▶ SELECTED PASSAGE
▬▬▬▬▬▬

Team:Jilin China/Model/Curve Fitting

Methodology

Data Normalization

Temperature dependence of global factors such as the survival rate of RNA or enzyme activity may contribute to the individual measurement. They should, however, affect all thermosensors in a similar function. Therefore, we focus on the relative difference in the thermosensor activities.^[1]

To measure the relative difference of fluorescence expression, we used BBa_R0040, a device without sfGFP coding sequence, as our negative control (Neg.). Our positive control(Pos.),whose sequence predicted by the software will not form a stem-loop structure, expresses sfGFP continuously and its activity won't change sharply as temperature shifting.

$$Normalized\ Fluorescence={Fluorescence/Abs600_{(Device)}-Fluorescence/Abs600_{(Neg.)}\over{Fluorescence/Abs600_{(Pos.)}-{Fluorescence/Abs600_{(Neg.)}}}}$$

（Fluorescence/Abs600 stands for the Fluorescence expression in each bacteria）

The value of Normalized Fluorescence reflects the ratio of pure RNA expression between thermosensors and PC group, giving us a relatively impartial value to measure the relative difference in the thermosensors activities.

Two-state Distribution follows from the Statistical Postulate

According to \(Liphardt\)'s work^[2], we knew that each RNA-based thermosensor has two temperature-dependent states (Folded and Unfolded). When there are massive thermosensors in \(E.coli\), individual actors are behaving randomly and yet a clear pattern emerges statistically. We replaced the idea of a definite state by the idea of a definite probability distribution of states.^[3]

At low temperatures all samples displayed as folding state with low expression level, whereas at high temperatures the expression level increased, which indicated the increasing statistical rate of unfolded thermosensors. This explains why each of our thermosensor only can be in two states(Folded and Unfolded), but the switch behavior of our system is a continuous function.

▬▬▬▬▬▬

▶ RECORD SET
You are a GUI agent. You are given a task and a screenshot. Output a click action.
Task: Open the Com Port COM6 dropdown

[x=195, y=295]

▬▬▬▬▬▬

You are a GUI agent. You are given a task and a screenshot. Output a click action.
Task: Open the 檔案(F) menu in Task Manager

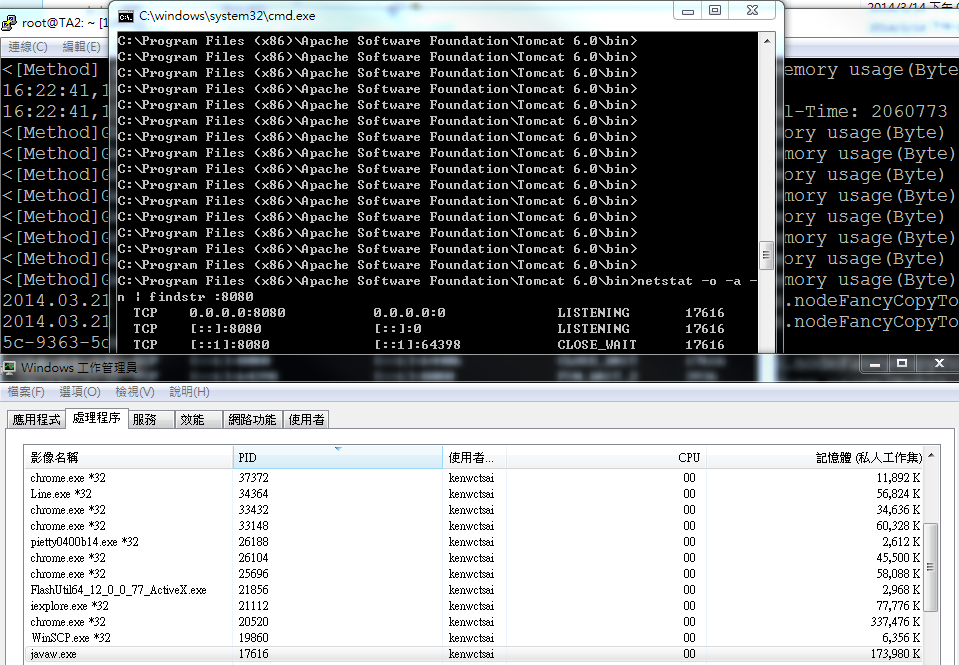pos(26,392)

▬▬▬▬▬▬

▶ TASK REQUIREMENTS
(1) Copy the passage of the thermosensor methodology text from "Temperature dependence of" to "as temperature shifting." without changing a word.
(2) Continue the thermosensor curve-fitting methodology from the point where it stops.

▶ YOUR WRITTEN ANSWERS
(1)
Temperature dependence of global factors such as the survival rate of RNA or enzyme activity may contribute to the individual measurement. They should, however, affect all thermosensors in a similar function. Therefore, we focus on the relative difference in the thermosensor activities.^[1]

To measure the relative difference of fluorescence expression, we used BBa_R0040, a device without sfGFP coding sequence, as our negative control (Neg.). Our positive control(Pos.),whose sequence predicted by the software will not form a stem-loop structure, expresses sfGFP continuously and its activity won't change sharply as temperature shifting.

(2)
As the result， normalized fluorescence of our thermosensor system is a linear function of the fraction of unfolded thermosensors, which also represents the probability distribution that a system will be in a certain state.

Figure 2. Fractional Distribution of RNA-based thermosenser

Thermodynamics

We defined \(f_T\) as the function of the fraction of unfolded molecules(\(f\)) vs temperature(\(T\)) and defined melting temperature \(T_m\) as the temperature for which \(f{(T_m)}=0.5\). We can use the equation appropriate for monomolecular to calculate equilibrium constant.^[4]

$$K_{eq}={f\over{1-f}}\qquad (1)$$

The Van ’t Hoff equation is the equation revealing the relationship between the change in the equilibrium constant(\(K_{eq}\)) of a chemical reaction and the change in temperature(T). The Van 't Hoff equation between temperatures T1 and T2 is ^[5]

$${ln{K_1\over{K_2}}}=-{\triangle{H^\Theta}\over{R}}{({1\over{T_2}}-{1\over{T_1}})}\qquad (2)$$

Where R is the ideal gas constant and \(\triangle{H^\Theta}\) is standard enthalpy change.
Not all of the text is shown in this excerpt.